===== Data to use
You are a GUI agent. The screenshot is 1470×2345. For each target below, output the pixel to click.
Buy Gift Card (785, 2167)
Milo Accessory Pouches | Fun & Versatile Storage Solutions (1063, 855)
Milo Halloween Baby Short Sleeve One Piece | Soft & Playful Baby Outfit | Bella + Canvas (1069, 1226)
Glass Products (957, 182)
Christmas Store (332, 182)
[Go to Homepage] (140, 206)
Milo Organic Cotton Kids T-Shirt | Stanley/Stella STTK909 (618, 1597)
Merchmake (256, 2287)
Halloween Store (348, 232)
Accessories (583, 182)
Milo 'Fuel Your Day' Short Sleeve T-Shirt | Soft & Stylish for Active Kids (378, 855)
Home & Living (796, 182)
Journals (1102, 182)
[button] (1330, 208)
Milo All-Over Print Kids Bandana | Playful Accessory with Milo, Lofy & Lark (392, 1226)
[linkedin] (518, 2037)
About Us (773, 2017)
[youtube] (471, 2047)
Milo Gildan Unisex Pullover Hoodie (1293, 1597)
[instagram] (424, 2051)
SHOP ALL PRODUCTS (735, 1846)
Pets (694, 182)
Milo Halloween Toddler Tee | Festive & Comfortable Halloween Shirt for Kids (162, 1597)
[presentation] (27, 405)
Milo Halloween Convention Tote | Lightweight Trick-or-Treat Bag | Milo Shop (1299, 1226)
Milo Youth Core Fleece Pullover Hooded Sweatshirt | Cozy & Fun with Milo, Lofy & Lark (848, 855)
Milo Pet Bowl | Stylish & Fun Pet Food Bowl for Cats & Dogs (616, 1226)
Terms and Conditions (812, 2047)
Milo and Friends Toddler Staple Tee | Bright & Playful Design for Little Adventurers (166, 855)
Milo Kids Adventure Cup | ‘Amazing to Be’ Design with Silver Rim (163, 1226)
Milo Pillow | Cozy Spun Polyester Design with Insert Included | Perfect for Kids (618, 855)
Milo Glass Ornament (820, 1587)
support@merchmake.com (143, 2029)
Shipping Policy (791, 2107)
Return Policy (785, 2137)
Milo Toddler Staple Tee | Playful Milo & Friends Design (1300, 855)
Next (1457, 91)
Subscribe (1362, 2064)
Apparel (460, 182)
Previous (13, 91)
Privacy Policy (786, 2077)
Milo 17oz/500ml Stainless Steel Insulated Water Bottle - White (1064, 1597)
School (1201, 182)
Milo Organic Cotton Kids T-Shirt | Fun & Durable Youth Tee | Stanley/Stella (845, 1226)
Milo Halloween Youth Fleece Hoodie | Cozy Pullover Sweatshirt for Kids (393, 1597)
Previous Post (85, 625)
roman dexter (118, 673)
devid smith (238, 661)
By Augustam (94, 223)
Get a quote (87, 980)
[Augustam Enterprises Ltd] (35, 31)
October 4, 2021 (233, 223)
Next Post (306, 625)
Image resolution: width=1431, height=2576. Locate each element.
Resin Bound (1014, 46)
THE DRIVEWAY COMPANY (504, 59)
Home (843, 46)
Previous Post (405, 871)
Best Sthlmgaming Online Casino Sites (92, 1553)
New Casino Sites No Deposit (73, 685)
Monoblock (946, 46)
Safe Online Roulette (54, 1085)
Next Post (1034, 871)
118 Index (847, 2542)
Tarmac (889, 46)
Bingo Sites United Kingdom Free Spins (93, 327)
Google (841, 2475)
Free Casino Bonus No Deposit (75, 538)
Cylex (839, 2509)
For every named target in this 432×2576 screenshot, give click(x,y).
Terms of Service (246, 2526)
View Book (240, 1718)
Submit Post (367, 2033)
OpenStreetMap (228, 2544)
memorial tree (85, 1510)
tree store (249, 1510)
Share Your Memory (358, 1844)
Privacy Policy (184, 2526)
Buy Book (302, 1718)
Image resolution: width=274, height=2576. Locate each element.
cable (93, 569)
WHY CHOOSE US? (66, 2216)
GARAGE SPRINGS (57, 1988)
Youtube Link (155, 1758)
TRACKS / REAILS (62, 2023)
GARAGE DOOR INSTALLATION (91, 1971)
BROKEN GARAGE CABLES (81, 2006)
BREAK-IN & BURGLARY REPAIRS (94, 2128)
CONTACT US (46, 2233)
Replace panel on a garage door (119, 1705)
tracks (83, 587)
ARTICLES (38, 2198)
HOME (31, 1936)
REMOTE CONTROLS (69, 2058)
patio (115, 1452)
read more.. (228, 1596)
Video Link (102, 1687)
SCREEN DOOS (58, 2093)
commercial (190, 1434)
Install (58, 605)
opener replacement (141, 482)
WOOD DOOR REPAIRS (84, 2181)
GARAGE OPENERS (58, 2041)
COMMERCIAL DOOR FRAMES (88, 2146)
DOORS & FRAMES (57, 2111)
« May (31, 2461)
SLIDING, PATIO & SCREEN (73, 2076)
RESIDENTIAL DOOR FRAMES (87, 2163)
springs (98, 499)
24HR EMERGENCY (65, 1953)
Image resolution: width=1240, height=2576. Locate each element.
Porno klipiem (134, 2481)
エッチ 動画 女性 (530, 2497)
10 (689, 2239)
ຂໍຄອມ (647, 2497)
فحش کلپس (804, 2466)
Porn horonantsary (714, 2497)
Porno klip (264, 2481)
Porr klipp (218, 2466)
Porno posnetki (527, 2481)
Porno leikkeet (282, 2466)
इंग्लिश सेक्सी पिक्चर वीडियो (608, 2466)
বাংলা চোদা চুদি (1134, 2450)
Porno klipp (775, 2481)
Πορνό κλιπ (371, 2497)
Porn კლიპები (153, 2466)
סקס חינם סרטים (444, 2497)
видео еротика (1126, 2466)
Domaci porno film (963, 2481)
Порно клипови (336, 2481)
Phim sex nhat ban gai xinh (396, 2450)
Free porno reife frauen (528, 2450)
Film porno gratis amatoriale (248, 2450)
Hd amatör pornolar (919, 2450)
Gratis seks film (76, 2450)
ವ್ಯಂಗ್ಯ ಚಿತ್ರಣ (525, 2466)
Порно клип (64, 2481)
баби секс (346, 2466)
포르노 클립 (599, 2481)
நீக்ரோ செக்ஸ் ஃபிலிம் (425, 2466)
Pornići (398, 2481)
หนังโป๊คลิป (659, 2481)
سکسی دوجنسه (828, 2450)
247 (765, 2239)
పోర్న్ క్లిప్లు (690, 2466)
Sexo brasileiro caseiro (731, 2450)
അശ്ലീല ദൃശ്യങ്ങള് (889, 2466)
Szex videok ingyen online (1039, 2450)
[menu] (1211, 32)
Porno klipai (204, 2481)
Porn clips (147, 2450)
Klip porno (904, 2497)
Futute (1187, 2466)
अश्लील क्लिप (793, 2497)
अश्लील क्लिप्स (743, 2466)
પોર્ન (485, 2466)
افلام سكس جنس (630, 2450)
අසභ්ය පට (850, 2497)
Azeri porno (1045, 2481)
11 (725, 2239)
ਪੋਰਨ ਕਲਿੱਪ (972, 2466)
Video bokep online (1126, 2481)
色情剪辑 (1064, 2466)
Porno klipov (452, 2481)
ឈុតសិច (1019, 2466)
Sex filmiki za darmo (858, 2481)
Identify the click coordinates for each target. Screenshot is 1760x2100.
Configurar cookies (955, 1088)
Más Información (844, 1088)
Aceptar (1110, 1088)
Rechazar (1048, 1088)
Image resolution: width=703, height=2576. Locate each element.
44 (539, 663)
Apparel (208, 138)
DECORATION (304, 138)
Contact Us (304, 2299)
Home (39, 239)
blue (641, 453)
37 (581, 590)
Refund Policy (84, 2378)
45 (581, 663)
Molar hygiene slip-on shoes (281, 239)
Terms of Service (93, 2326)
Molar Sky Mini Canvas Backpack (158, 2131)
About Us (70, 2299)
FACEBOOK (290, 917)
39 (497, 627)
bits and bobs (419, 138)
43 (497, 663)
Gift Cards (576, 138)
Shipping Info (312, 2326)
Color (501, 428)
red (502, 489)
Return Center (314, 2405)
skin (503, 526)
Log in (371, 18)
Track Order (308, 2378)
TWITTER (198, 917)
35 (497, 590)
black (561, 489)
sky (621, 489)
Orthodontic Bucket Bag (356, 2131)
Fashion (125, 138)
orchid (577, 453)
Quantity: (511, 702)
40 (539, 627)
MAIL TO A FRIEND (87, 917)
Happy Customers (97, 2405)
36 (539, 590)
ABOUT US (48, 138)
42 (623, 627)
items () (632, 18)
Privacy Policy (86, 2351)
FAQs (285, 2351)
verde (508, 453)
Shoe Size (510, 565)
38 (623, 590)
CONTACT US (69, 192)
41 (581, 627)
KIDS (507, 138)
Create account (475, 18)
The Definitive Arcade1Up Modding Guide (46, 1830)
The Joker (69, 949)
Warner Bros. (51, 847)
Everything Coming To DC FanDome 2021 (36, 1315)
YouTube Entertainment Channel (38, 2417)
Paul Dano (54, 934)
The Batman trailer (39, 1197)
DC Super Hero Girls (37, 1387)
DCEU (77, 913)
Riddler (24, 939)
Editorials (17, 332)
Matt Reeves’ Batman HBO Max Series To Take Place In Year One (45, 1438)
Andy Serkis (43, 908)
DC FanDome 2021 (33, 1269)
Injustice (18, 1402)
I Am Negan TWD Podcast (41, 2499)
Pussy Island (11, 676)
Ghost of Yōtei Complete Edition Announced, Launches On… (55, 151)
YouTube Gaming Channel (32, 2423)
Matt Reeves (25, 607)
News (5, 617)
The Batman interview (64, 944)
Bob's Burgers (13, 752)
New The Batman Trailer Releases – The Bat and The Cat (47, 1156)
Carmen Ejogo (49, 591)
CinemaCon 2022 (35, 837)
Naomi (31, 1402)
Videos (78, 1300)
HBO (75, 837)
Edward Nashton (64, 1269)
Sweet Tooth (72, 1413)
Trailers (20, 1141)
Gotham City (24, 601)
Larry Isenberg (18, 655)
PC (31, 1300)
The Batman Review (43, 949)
==========
● Exercise: Among the entries above, copy exactly only the lines starting with the one containing "Gratis seks film (76, 2450)" and going through the one containing "Fashion (125, 138)", both ends included.

● Exercise response:
Gratis seks film (76, 2450)
ವ್ಯಂಗ್ಯ ಚಿತ್ರಣ (525, 2466)
Порно клип (64, 2481)
баби секс (346, 2466)
포르노 클립 (599, 2481)
நீக்ரோ செக்ஸ் ஃபிலிம் (425, 2466)
Pornići (398, 2481)
หนังโป๊คลิป (659, 2481)
سکسی دوجنسه (828, 2450)
247 (765, 2239)
పోర్న్ క్లిప్లు (690, 2466)
Sexo brasileiro caseiro (731, 2450)
അശ്ലീല ദൃശ്യങ്ങള് (889, 2466)
Szex videok ingyen online (1039, 2450)
[menu] (1211, 32)
Porno klipai (204, 2481)
Porn clips (147, 2450)
Klip porno (904, 2497)
Futute (1187, 2466)
अश्लील क्लिप (793, 2497)
अश्लील क्लिप्स (743, 2466)
પોર્ન (485, 2466)
افلام سكس جنس (630, 2450)
අසභ්ය පට (850, 2497)
Azeri porno (1045, 2481)
11 (725, 2239)
ਪੋਰਨ ਕਲਿੱਪ (972, 2466)
Video bokep online (1126, 2481)
色情剪辑 (1064, 2466)
Porno klipov (452, 2481)
ឈុតសិច (1019, 2466)
Sex filmiki za darmo (858, 2481)
Identify the click coordinates for each target. Screenshot is 1760x2100.
Configurar cookies (955, 1088)
Más Información (844, 1088)
Aceptar (1110, 1088)
Rechazar (1048, 1088)
Image resolution: width=703, height=2576. Locate each element.
44 (539, 663)
Apparel (208, 138)
DECORATION (304, 138)
Contact Us (304, 2299)
Home (39, 239)
blue (641, 453)
37 (581, 590)
Refund Policy (84, 2378)
45 (581, 663)
Molar hygiene slip-on shoes (281, 239)
Terms of Service (93, 2326)
Molar Sky Mini Canvas Backpack (158, 2131)
About Us (70, 2299)
FACEBOOK (290, 917)
39 (497, 627)
bits and bobs (419, 138)
43 (497, 663)
Gift Cards (576, 138)
Shipping Info (312, 2326)
Color (501, 428)
red (502, 489)
Return Center (314, 2405)
skin (503, 526)
Log in (371, 18)
Track Order (308, 2378)
TWITTER (198, 917)
35 (497, 590)
black (561, 489)
sky (621, 489)
Orthodontic Bucket Bag (356, 2131)
Fashion (125, 138)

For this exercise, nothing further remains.